> **Extrait cité**
Jean-Jacques Dessalines : Son règne et sa politique économique

 

           


            Avant d’entrer en matière, il serait sage de faire une brève historicité sur la situation d’avant 1804, plus précisément de la période allant de 1789 à 1803. 1789, année de la révolution française qui a déclenché une crise sans précédent dans la métropole et par la suite dans la colonie de Saint Domingue. Socialement, en 1793, on assiste à  la libération des esclaves. Politiquement, les décrets et actions des commissaires civils ont précipité les événements à Saint Domingue, de plus, de graves troubles sont causés par l’invasion anglo-espagnole de 1792-1793. Avec la constitution de 1801, création d’un état indépendant associé à la métropole Française. Tous ces événements aboutissent à la création de l’Etat d’Haïti en passant par la Bataille de Vertières du 18 Novembre 1803.

            1er Janvier 1804, date de la signature de l’acte de l’indépendance. Il confirme non seulement une rupture totale avec la France mais aussi la détermination inébranlable de sauvegarder l’indépendance. Elle est d’autant plus significative de la consécration du pouvoir personnel de Dessalines (Général en Chef de l’Armée) seul détenteur des pouvoirs législatifs et exécutifs, gardien de la liberté et de l’indépendance. Parlons un peu de son règne et de sa politique économique.

            Le gouvernement de Jean-Jacques Dessalines du 1er Janvier 1804 au 17 Octobre 1806 (2ans 9mois 17jours) est divisé en 2 grandes parties : le Gouvernorat et l’Empire.

·        Gouvernorat (1er Janvier 1804 – 22 Septembre 1804)*. Le 1er Janvier 1804 Dessalines nommé Gouverneur  Général à vie avec le droit de désigner son successeur.

·        Empire (22Septembre1804 – 17 Octobre 1806)*. Avec son sacre le 8 Octobre 1804, il accède au titre d’Empereur d’Haïti sous le nom de Jacques 1er. Il établit un empire autoritaire et nationaliste et de conviction catholique quoique la liberté de religion est accordée (art. 50 de la constitution de 1805), la couronne est élective et non héréditaire (art 23, constitution 1805) et officialise le français comme langue officielle. En distribuant les meilleures terres confisquées aux colons, il crée ainsi une noblesse haïtienne. Il est apparemment le 1er dans sa constitution impériale de 1805 à avoir utilisé le terme « Noir » de manière idéologique, l’article 14 (déclaration préliminaire) stipulait : «… Les Haïtiens ne seront désormais connus sous la dénomination générique de noirs ». Sont « Noirs » tous ceux qui ont subi les mêmes calamités, tous ceux qui ont subi les mêmes atrocités et un jour se sont unis pour s’aimer, s’entraider et courir à la vengeance, se disputer les premiers coups et remporter la victoire sur un système qui les a broyés, massacrés, mutilés pendant des siècles et des siècles. Le contexte de l’indépendance exigeait un régime fort pouvant faire face à l’hostilité esclavagiste d’où sa politique de sureté intérieure.

> **Consigne 1**
Répondez à ces questions sur le texte consacré à Dessalines :
(a) À quelle date l'acte de l'indépendance a-t-il été signé ?
(b) Sous quel nom Dessalines devient-il empereur d'Haïti ?
(c) Quel article de la constitution de 1805 accorde la liberté de religion ?

Enregistrements de position cible:

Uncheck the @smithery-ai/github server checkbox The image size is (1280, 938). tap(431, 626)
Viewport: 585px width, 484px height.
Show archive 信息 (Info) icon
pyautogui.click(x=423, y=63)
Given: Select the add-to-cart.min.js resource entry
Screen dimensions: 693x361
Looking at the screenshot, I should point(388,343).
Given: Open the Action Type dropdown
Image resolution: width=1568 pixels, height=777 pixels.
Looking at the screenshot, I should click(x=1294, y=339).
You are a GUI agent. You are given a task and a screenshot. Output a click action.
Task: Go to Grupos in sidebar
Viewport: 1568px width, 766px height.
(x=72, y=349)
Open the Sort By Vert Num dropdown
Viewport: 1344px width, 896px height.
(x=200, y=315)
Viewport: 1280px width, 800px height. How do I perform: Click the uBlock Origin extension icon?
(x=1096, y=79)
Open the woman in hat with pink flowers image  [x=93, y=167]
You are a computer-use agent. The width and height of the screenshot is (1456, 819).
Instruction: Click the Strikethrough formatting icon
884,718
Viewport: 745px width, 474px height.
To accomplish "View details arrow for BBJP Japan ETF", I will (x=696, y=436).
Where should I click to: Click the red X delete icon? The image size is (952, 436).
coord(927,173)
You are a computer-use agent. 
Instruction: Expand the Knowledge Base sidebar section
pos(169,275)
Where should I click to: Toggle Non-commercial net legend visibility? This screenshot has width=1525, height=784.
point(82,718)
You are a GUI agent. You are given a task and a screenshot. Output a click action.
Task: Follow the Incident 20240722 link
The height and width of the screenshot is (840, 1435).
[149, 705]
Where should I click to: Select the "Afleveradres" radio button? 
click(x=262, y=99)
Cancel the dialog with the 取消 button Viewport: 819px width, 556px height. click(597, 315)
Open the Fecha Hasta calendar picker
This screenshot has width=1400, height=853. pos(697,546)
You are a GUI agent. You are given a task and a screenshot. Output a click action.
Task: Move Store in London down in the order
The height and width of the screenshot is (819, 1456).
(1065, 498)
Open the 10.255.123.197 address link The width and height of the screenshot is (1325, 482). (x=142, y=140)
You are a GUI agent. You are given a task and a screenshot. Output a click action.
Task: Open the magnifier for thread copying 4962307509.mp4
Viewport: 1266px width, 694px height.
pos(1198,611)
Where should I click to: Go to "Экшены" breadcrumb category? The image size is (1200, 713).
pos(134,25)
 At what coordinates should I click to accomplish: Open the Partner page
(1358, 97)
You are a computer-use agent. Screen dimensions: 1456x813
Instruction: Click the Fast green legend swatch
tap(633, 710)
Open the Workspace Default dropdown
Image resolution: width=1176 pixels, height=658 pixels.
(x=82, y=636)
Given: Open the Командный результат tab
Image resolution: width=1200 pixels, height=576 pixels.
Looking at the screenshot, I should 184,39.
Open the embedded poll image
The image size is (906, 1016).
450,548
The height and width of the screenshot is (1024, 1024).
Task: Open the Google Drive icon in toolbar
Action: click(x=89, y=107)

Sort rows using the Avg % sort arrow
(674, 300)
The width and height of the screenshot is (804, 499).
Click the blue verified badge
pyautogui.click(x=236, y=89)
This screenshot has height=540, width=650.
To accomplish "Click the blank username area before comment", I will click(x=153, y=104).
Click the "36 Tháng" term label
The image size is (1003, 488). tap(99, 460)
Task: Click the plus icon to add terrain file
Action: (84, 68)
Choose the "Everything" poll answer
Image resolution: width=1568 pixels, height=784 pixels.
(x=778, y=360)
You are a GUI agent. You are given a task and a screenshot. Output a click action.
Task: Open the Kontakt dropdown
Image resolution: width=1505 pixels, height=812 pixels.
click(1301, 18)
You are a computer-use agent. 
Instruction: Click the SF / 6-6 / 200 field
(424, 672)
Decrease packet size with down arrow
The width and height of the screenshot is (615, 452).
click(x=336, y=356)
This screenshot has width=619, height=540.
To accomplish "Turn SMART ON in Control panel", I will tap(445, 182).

> **Consigne 2**
Veuillez reprendre les lignes des enregistrements en commençant à celle qui contient « Open the woman » et en vous arrêtant après celle qui contient « Cancel the dialog », consignes comprises. Mettez à l'échelle les coordonnées des réponses seulement : multipliez chacune par 2,45 et arrondissez à l'entier, les demis vers le haut.

> **Réponse complète 1**
(a) Le 1er janvier 1804.
(b) Jacques 1er.
(c) L'article 50.

> **Réponse complète 2**
Open the woman in hat with pink flowers image  [x=228, y=409]
You are a computer-use agent. The width and height of the screenshot is (1456, 819).
Instruction: Click the Strikethrough formatting icon
2166,1759
Viewport: 745px width, 474px height.
To accomplish "View details arrow for BBJP Japan ETF", I will (x=1705, y=1068).
Where should I click to: Click the red X delete icon? The image size is (952, 436).
coord(2271,424)
You are a computer-use agent. 
Instruction: Expand the Knowledge Base sidebar section
pos(414,674)
Where should I click to: Toggle Non-commercial net legend visibility? This screenshot has width=1525, height=784.
point(201,1759)
You are a GUI agent. You are given a task and a screenshot. Output a click action.
Task: Follow the Incident 20240722 link
The height and width of the screenshot is (840, 1435).
[365, 1727]
Where should I click to: Select the "Afleveradres" radio button? 
click(x=642, y=243)
Cancel the dialog with the 取消 button Viewport: 819px width, 556px height. click(1463, 772)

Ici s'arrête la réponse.